Alan Turing, the late British computer scientist famous for cracking the Nazi regime's Enigma code during World War II, is to feature on the new £50 note, the Bank of England announced on Monday.
The polymer note, which will enter in circulation in 2021, will bear a picture of the mathematician taken in 1951 as well as technical drawings for the machine built by Turing to crack the Nazi code, known as the British Bombe.
Turing's signature and one of his quotes given to The Times newspaper in 1949 — "This is only a foretaste of what is to come, and only the shadow of what is going to be" — will also be part of the imagery.
The Bank of England's Governor, Mark Carney, who unveiled the design at the Science and Industry Museum in Manchester, celebrated Turing as "an outstanding mathematician whose work has had an enormous impact on how we live today."
"As the father of computer science and artificial intelligence, as well as war hero, Alan Turing’s contributions were far-ranging and path-breaking.

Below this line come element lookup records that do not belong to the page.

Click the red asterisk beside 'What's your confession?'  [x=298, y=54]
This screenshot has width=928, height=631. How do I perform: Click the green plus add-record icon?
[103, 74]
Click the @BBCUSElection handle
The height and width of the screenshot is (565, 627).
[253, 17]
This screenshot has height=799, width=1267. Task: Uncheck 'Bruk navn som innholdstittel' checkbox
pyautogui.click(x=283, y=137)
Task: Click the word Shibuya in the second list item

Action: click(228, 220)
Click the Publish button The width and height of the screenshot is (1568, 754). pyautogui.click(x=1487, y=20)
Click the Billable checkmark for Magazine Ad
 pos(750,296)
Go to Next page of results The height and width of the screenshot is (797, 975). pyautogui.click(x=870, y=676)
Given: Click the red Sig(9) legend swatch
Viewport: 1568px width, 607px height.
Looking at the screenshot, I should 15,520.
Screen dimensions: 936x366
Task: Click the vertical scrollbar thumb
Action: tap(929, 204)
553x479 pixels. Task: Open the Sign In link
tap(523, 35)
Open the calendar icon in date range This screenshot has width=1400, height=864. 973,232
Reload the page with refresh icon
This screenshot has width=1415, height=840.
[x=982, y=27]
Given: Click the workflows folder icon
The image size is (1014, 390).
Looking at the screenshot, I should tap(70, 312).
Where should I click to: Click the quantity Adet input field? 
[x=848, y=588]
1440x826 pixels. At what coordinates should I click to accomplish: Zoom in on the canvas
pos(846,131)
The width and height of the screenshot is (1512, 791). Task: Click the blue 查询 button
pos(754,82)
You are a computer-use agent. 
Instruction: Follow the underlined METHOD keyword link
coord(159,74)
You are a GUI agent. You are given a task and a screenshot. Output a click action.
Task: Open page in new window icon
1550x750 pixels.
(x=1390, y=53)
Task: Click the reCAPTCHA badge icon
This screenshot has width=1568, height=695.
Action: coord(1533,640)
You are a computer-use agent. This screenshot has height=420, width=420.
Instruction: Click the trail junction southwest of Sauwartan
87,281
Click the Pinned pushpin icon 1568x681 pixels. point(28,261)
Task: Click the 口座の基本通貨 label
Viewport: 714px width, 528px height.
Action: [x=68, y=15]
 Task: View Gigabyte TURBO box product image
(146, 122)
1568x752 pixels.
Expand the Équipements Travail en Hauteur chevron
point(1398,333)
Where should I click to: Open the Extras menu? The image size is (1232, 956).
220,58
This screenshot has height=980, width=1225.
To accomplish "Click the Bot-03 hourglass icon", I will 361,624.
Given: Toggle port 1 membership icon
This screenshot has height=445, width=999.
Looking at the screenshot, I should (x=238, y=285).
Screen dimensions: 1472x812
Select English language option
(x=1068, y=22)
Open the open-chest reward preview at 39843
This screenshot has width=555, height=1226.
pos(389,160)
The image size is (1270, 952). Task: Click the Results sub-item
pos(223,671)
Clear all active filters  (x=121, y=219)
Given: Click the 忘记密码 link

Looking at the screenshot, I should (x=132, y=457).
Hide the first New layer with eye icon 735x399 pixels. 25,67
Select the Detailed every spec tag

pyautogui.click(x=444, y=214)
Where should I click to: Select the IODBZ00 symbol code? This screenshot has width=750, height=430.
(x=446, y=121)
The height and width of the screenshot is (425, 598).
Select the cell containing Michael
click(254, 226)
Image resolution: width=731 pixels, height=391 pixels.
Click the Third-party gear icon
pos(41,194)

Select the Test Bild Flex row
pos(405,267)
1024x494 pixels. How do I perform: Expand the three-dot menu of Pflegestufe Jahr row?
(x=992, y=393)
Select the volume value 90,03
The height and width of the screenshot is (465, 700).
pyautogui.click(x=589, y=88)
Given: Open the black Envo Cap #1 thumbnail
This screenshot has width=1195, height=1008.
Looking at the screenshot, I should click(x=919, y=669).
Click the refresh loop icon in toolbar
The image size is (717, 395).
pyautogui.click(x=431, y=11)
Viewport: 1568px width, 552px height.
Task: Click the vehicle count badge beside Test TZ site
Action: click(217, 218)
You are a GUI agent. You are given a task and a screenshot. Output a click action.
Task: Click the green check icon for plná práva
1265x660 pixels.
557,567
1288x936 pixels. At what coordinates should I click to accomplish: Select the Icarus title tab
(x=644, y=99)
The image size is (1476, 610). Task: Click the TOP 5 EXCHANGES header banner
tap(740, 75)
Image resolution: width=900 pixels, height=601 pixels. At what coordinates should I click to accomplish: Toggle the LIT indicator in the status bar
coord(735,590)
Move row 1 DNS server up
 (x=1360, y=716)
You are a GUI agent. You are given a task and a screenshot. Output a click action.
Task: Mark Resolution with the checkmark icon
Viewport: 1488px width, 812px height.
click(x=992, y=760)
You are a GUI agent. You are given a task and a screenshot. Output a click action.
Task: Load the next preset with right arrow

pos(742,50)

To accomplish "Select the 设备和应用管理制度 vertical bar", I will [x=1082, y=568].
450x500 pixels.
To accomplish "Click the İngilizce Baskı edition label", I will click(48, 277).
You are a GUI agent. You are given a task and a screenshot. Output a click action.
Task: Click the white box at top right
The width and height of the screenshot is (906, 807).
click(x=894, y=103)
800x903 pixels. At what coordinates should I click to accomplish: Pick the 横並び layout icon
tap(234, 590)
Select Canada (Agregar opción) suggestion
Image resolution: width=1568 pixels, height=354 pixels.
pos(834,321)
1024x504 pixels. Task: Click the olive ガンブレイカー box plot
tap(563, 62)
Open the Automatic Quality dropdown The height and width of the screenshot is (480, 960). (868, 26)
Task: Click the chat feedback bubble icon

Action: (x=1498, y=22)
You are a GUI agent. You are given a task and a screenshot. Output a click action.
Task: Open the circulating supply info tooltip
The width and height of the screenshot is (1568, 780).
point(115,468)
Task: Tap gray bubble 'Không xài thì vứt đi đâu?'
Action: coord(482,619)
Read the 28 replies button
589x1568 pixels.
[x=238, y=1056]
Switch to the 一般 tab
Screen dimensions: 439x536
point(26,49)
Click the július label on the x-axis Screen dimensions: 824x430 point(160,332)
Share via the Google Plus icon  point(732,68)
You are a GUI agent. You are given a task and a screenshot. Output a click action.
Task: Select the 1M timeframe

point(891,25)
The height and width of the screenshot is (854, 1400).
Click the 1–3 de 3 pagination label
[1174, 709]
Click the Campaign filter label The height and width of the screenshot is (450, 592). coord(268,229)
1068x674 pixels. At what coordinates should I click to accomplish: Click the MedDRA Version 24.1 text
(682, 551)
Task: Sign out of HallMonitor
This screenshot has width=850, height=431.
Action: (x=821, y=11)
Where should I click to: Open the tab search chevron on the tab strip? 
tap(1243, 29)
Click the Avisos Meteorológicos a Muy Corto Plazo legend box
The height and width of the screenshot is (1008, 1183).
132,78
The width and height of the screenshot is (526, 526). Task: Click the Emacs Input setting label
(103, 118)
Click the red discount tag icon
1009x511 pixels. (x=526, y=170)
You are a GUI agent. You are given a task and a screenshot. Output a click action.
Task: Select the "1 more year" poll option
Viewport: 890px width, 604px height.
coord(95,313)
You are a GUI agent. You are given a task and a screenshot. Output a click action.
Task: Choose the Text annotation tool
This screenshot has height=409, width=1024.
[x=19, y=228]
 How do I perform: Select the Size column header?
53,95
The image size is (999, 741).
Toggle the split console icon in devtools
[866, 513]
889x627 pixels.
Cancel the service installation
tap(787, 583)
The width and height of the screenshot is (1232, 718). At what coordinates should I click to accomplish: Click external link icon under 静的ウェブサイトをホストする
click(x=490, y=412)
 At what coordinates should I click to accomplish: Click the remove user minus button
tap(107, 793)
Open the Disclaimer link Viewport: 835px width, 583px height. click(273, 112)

Turing is a giant on whose shoulders so many now stand," he added.
Carney was the one who ultimately picked Turing after the bank received a total of 227,299 nominations during a six-week public consultation period, from which a panel extracted nearly 1,000 eligible characters which they then whittled to just 12.
Despite his code-breaking prowess during the war and his work in the development of early computers, Turing was prosecuted in 1952 for homosexual acts and died just two years later at the age of 41 in an apparent suicide.
An internet campaign calling for Turing to be pardoned was launched in 2009, which led to former Prime Minister Gordon Brown issuing an official apology in which he deplored the "utterly unfair" and "appalling" way he had been treated.
Queen Elizabeth granted him a posthumous pardon in 2013.